As anticipated, based on the stirrings coming from various kooky korners (collected in my earlier diary on this topic), the right intends to have a go at the Sotomayor nomination on the grounds that she is a stalking horse through which President Obama intends to implement his hidden agenda to -- (shudder) -- "take our guns away."
I know, it's crazy, but it's probably not going away. Here's how the case was articulated today by John Lott, editorial writer at the Washington Times, and a brief explanation why his argument leaves a Lott to be desired -- including coherence.
As explained in my prior diary, Judge Sotomayor sat on a Second Circuit panel of judges which held that the Supreme Court's Second Amendment case striking down D.C.'s gun control law (the Heller case) did not require the invalidation of a N.Y. state law prohibiting possession of martial arts weapons. Just as this Second Circuit ruling was starting to fan the flames on the right wing, the argument took a big hit. Namely, a panel of judges on the Seventh Circuit in Chicago, which included the uber-conservative Judges Easterbrook and Posner, came to the exact same conclusion as Judge Sotomayor's panel, holding (in a big test case brought by the NRA) that Chicago's stringent gun control laws could stand, even after the Heller decision.

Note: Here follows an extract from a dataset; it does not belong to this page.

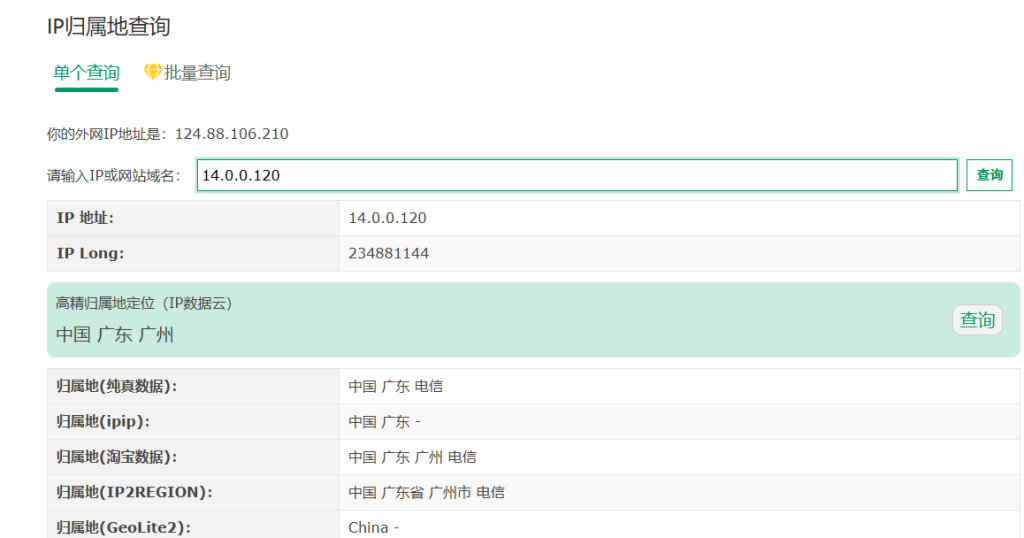Click the external IP address 124.88.106.210
Image resolution: width=1024 pixels, height=538 pixels.
pos(231,134)
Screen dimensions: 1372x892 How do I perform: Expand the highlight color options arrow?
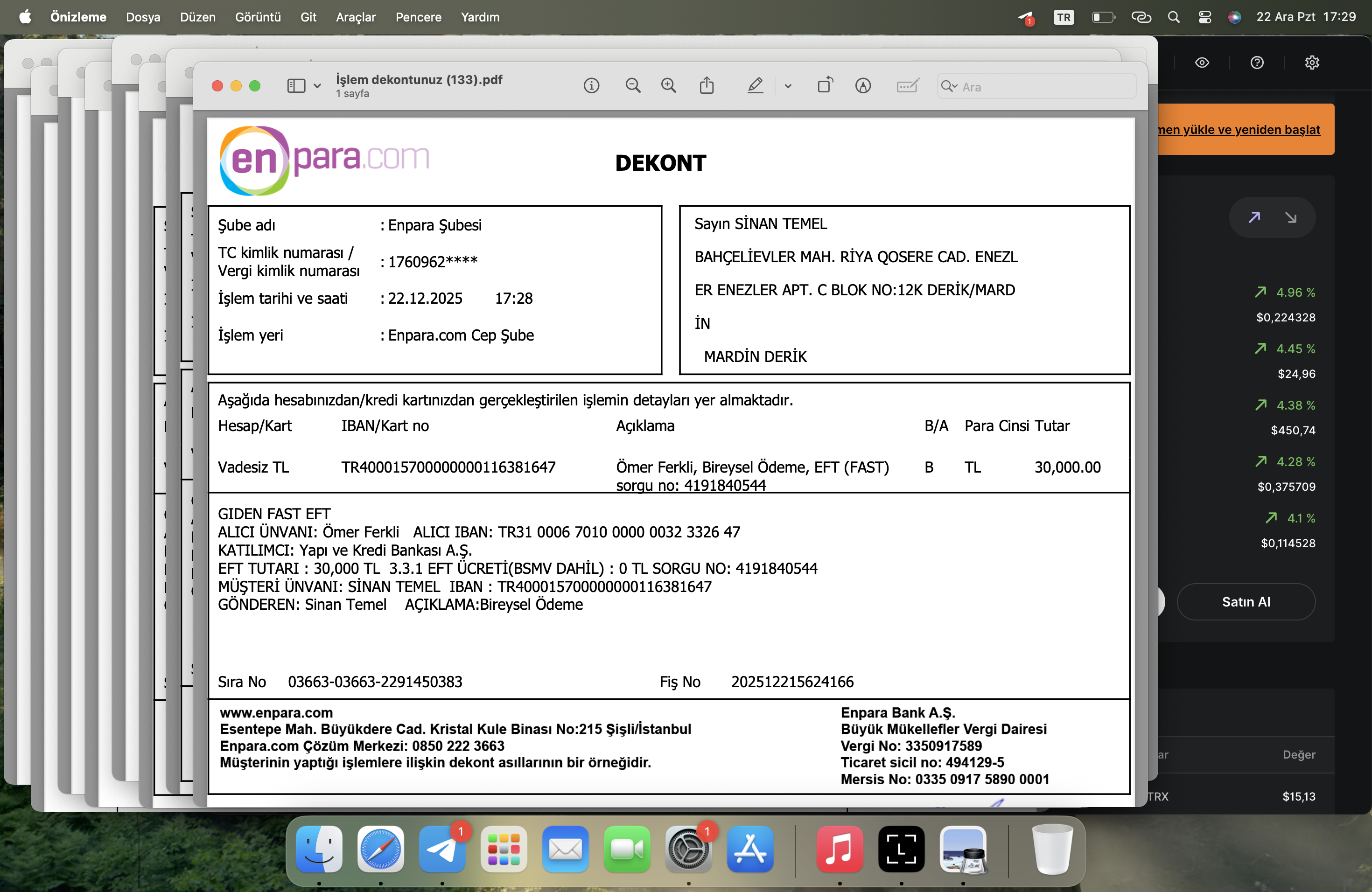tap(788, 86)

Trying to salvage something, the Washington Times believes that what the Second Circuit said, in addition to its barebones holding in the case, shows Judge Sotomayor's real attitude to gun ownership, and specifically, shows that she "tried to eviscerate the recent Supreme Court decision that had struck down the District's gun ban even for federal laws." What did she say? How could she "eviscerate" the Supreme Court? Here's the Times' spin:
To her panel, the Second Amendment would not block any gun-control laws as long as the politicians passing the laws thought the weapon was "designed primarily as a weapon and has no purpose other than to maim or, in some instances, kill." With that interpretation, the Supreme Court never could have struck down the D.C. gun ban, let alone any other gun-control law.
There are two answers to this nonsense:
- The words seized on by the Times editorial did not deal with the Second Amendment claim, but the claim that the state prohibition violated the Fourteenth Amendment in that it lacked any rational basis. It was this claim that the Sotomayor panel rejected, because the N.Y. legislature had found that the weapon there in issue (nunchaku sticks) had no purpose other than to maim or kill, and that was a sufficient reason to ban them. This holding related solely to the rejection of the Fourteenth Amendment claim, had nothing to do with the Second Amendment, and thus could in no way be interpreted as an attempt to "eviscerate" any Second Amendment rights.
- The Seventh Circuit went much, much further than the Second in suggesting that neither Heller nor the Second Amendment precluded reasonable state or municipal limitations on gun ownership/possession. It pointed out that
the Constitution establishes a federal republic where local differences are to be cherished as elements of liberty rather than extirpated in order to produce a single, nationally applicable rule....Federalism is an older and more deeply rooted tradition than is a right to carry any particular kind of weapon.
Thus, the very conservative judges of the Seventh Circuit indicated that, while it is an issue to be ultimately decided by the Supreme Court, its view is that the principle of "federalism," in which "local differences are to be cherished as elements of liberty rather than extirpated in order to produce a single, nationally applicable rule." Thus, the Seventh Circuit would clearly permit states to enact restrictions on gun ownership that are reasonable and consistent with legislatures' judgments as to, for example, the benefits to public safety of such laws.
As I said, the fringe right will have to do better than this sad attempt at deception and obfuscation. Some folks just have to try to make chicken salad out of a Lott of chickenshit.